Danica still begged me to stay and Cade wouldn't even look me in the eye. Henry was the only one who showed little support even though I knew he resented the idea. As expected Jocelyn was MIA but sent her luck through text; I didn't mind her absence since she barely had any knowledge of this issue's magnitude.

However, out of everyone who had been around to see this unfold there was one that couldn't leave my mind: Matteo.

For the rest of the week, he made it his mission (as it seems) to try and keep me away. From fake news of a deadly disease to listings of all the things that could go wrong. He was pestering me with all his inadequate excuses and I was sure it was all some kind of mind game that he liked to play; the Matteo I know would be decent once, then a murderer in the next. In the end, he left me alone but of course, not without the distant glares or the cursed muttering as we passed each other.

I have to say though, now that I'm only a few blocks away, all his warnings are coming to view and I'm starting to have my own doubts.

My fingers have been drumming on my wheel for the past hour and my feet are like jelly, ready to unarm the pedals to send me to my untimely demise. Anxiety kicked in twenty minutes ago and I haven't even reached the peak yet. With a mind as unstable as this, lying should be just as easy as digging up a body— in a mass grave.

My final stand was when I was halfway and was having my second thoughts, then, my mother texted asking how long I'd be and of course, I had to answer. This prompted me to continue my own death sentence.

I started thinking about the things my friends had said and my anxiety never got better, and as I reached the door, it was evident that it wouldn't get any better.

As I stood by the front porch my eyes fixated in the dark wooden door with its golden details. It's quite ironic how such a magnificently made home is housed by the devils themselves. We could've been different. This family could've been run with passion and love and family; in another life perhaps; but now it's just filled with trepidation, wrongful accusations, and terrifying consequences. From what I know, the family shouldn't be made of this. Like how a tapestry shouldn't be made of yarn.

Mustering up enough courage even before I could check my phone and walk away, I pressed the bell and heard it rang true inside, alarming the dogs.

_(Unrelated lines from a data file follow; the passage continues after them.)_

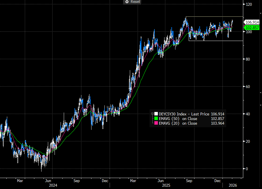Select the EMAVG (50) on Close legend entry
The image size is (262, 189).
178,119
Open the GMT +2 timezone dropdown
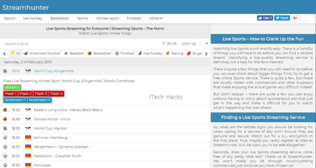This screenshot has height=168, width=316. click(x=189, y=44)
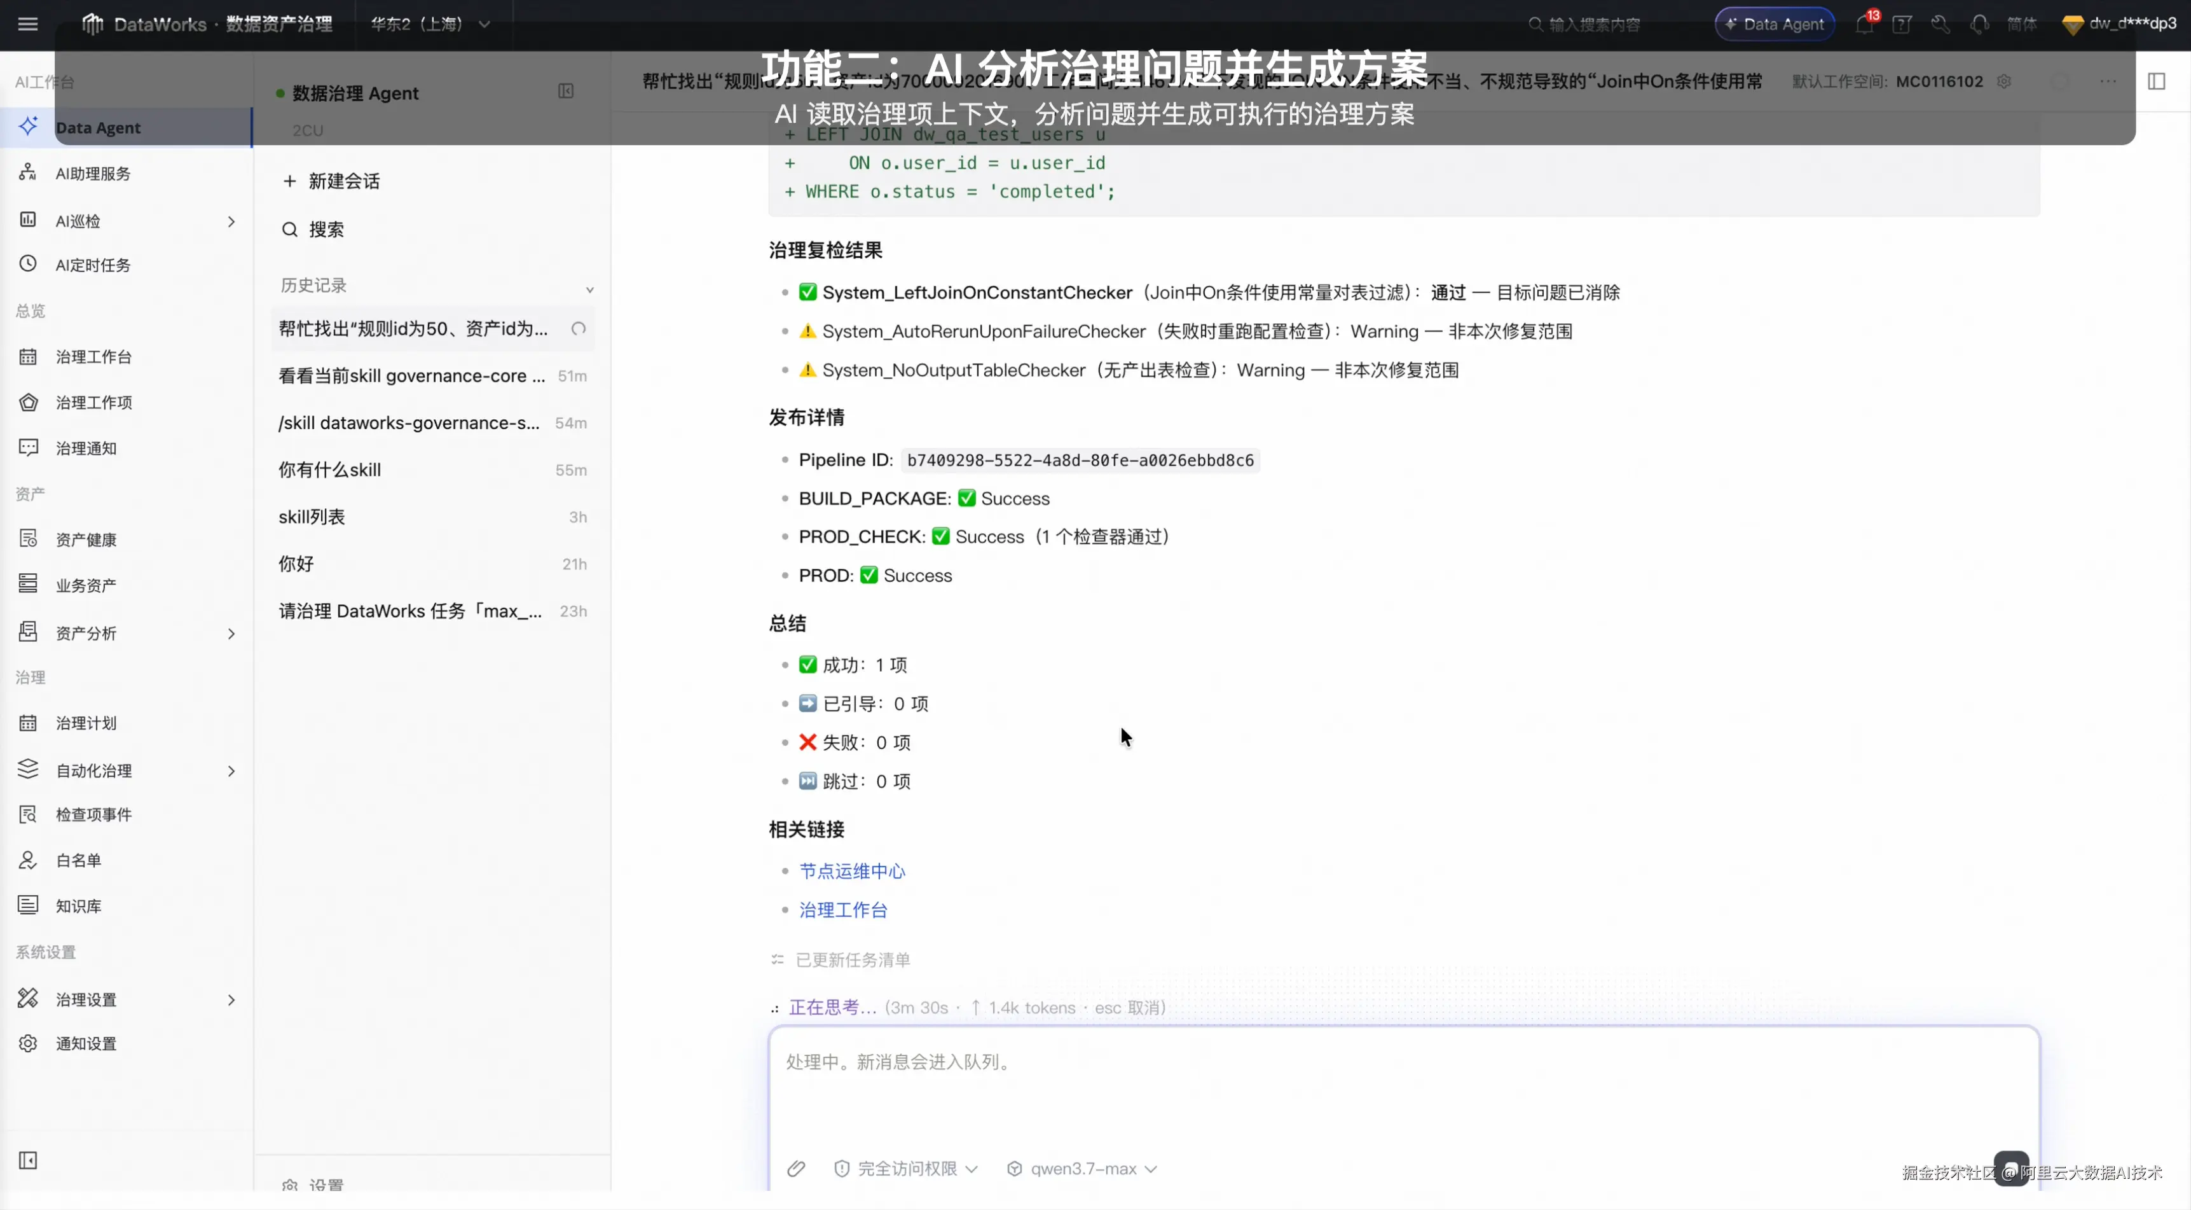Expand the AI巡检 submenu

click(x=231, y=221)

My heart drops at the realization of my actions and I couldn't be more scared as I waited. The barking and scuffling made it a little bearable but the way my heart was going didn't seem natural at all. I could drop dead here any minute.

When I heard footsteps and shushing from the other side, I took a deep breath and mustered the best smile I could. I stood tall, chest out, back straight and chin up, exactly the way mother had taught it. My hands carrying the weight of the bags filled with my burden and the door swung open.